大皿に盛って各自取り分ける形を取っているのだが、フランクの皿には山盛りになっている。
「マチルダさんも食べられるようなら好きなだけ召し上がって?」
彼女は先ほどからパンがゆを美味しそうに食べている。
「嬢ちゃん、この【粒マスタード】ってのをソーセージに付けて食ったら、たまらないな! 酒が欲しくなる」
ザルバの言葉にゲルトが頷いている。
「じゃあ、領都に着いたら飲み会しようか?
……私は飲めないけどさ」
「おっ! いいねぇ、乗った!」
そんなふうに盛り上がっていたところに水を差すものがいる。
それはまず、グスタフたちの方に絡みだした。
「私の食事はここ?
ちょっと、早く退きなさい」
あの女が、気分良く食事しているキャサリンとロバートに絡み出す。
「なにやってんだ!」
今までの和やかな雰囲気はどこに行ったのか。
ザルバが鬼のような顔をしてすっ飛んで行った。
アンナリーナの様子も剣呑になる。
ゲルトとフランクも剣を手に取って立ち上がった。
「うちとあんたらは別だって言ってるだろう!
うちの客に迷惑をかけないでくれ!」
なぜ、向こうの馬車の食事を用意しなければならないのか謎だ。
あちらの御者がすまなそうにこちらを窺っている。
「ちょっとお前ら、来い!」
ザルバが、女と話していても埒があかないと感じたのか御者と護衛を呼んだ。
まずは護衛に言う。
「お前ら、さっさと火を熾して支度しろ!
今日は初日なんだ、すぐに食えるものくらい持ってるだろう」
「私はここでいいわ」
「うるさい!ここでは食わせない!
さっさとこの女を連れてけ!」
ザルバがとうとう爆発した。
「俺たちはあんたらの顔も見たくないんだ。
大体、組合に押し付けられはしたが依頼として請け負ったわけじゃない。
やむを得ない場合は見捨てても良いと組合に確認してある」
厳しい事をポンポン言い始めたザルバを前に、御者や護衛は最早、青いを通り越し真っ白な顔色となっている。
「お客も迷惑してるんだ。
あんたらがエイケナールに到着するのを待つのに一泊余計に宿泊したんだぞ。
今は俺が立て替えてる宿泊費、今すぐここで支払って貰おうか?!」
金の話をし始めると途端に大人しくなる。
これは、エイケナール村での買い物の様子から、女はあまり金の持ち合わせがないのではないかと思われているからだ。事あるごとにこちらにたかろうとするのも、そういう事なのだろう。
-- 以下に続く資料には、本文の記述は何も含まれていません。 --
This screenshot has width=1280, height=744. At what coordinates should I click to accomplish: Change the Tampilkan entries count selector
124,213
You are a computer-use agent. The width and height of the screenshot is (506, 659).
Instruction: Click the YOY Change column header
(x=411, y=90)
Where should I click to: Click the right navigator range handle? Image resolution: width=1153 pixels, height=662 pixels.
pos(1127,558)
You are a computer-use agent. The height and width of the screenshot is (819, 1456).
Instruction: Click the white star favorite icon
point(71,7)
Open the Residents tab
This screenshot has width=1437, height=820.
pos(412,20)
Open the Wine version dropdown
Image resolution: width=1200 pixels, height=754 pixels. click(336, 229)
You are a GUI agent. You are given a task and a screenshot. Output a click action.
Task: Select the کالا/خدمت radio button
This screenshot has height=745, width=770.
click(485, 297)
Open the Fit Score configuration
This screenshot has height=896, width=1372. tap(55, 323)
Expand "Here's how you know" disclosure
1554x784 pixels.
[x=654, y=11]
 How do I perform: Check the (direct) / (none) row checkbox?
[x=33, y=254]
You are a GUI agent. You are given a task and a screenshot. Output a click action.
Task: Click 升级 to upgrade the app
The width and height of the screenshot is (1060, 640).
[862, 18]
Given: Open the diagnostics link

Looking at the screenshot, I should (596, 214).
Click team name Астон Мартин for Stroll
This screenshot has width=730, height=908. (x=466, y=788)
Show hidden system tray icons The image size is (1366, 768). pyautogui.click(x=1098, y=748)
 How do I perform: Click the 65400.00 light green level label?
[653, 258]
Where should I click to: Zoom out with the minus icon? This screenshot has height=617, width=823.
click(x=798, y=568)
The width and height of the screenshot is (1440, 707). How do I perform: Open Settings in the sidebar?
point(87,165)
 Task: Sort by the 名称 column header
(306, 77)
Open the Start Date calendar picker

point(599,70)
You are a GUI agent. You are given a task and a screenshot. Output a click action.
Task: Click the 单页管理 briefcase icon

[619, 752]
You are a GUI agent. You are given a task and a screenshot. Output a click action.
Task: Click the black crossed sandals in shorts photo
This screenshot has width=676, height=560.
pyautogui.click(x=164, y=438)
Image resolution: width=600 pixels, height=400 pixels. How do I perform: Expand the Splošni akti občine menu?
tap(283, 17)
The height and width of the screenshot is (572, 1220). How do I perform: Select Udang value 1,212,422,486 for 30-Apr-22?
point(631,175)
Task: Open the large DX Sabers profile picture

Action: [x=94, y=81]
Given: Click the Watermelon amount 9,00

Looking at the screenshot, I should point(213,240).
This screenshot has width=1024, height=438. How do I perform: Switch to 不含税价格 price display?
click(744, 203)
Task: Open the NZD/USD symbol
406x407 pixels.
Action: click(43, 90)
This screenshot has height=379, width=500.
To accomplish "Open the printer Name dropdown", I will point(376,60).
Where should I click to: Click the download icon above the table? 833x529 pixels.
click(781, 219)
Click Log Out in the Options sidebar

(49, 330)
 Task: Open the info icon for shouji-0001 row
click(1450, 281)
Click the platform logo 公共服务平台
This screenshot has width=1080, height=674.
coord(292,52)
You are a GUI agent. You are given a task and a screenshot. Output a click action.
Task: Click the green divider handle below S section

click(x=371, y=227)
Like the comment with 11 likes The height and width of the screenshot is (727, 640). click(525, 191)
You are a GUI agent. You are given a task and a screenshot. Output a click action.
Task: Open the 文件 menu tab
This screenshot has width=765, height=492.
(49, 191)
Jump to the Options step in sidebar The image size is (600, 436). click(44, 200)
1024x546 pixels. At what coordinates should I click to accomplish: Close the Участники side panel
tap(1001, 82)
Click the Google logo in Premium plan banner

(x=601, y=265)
実際、この想像は当たっていて、当初貴金属を金に替えようとしていた女の目論見は外れ、現金が乏しくなっていた。
女が御者に突かれて自分たちの場所に戻っていく。
これで明日の朝まで顔を見せることはないだろう。
その後ろで、護衛たちが恨めしそうにこちらを見ていた。
楽しい食事を途中で邪魔されて、すっかり白けた雰囲気の中、食べ終わったものから片付けてピットの中に入っていく。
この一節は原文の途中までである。